Suelen estar compuestos por resinas que no arden, lo que ralentiza la acción del fuego y sus efectos. Asimismo, pueden tener propiedades anticorrosivas, es decir, son eficaces frente al desgaste que produce el paso del tiempo o la acción de agentes externos. Para garantizar que cumplen estas condiciones, los barnices ignífugos deben ajustarse a la norma UNE 23727. Si es así, esta información aparecerá en la etiqueta.
Es un producto de protección pasiva
En cuanto al aspecto de la madera tratada con barniz ignífugo, ya sea mobiliario, puertas, ventanas o parqué, entre otros, el acabado es similar al de cualquier barniz. Lo habitual es que el producto sea transparente o incoloro, aunque también se pueden encontrar barnices ignífugos en tonos variados con fines decorativos, mates o brillantes. Son duraderos, no inflamables y resistentes al paso del tiempo, los golpes e, incluso, la humedad.

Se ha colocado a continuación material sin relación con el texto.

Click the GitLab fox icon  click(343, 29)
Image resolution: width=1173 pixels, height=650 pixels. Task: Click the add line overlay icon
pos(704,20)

Antes de aplicar barniz sobre madera es fundamental que esté libre de polvo, grasa o restos de otros productos. Para ello, se suele lijar la superficie hasta que queda completamente limpia y, una vez eliminado cualquier resto de polvo, se aplica el barniz. Es aconsejable aplicar más de una capa para garantizar una protección mejor, ya que la propia madera puede absorber parte del producto. Lo conveniente es aplicar, como mínimo, dos capas.
Es conveniente aplicar más de una capa para garantizar una protección mejor
Respecto al espesor de las capas, éstas no deben ser muy espesas. Asimismo, hay que ajustarse a las recomendaciones de aplicación del fabricante que, según las propiedades del producto, puede aconsejar utilizar brocha, rodillo o pistola.
Por otro lado, los productos ignífugos también se pueden emplear en superficies metálicas, como el acero o el hierro, para reforzar la protección frente al fuego de cualquier estructura. Al igual que ocurre con la maderas, previamente hay que eliminar cualquier resto de polvo, grasa, óxido o pintura que pueda dificultar la acción del producto.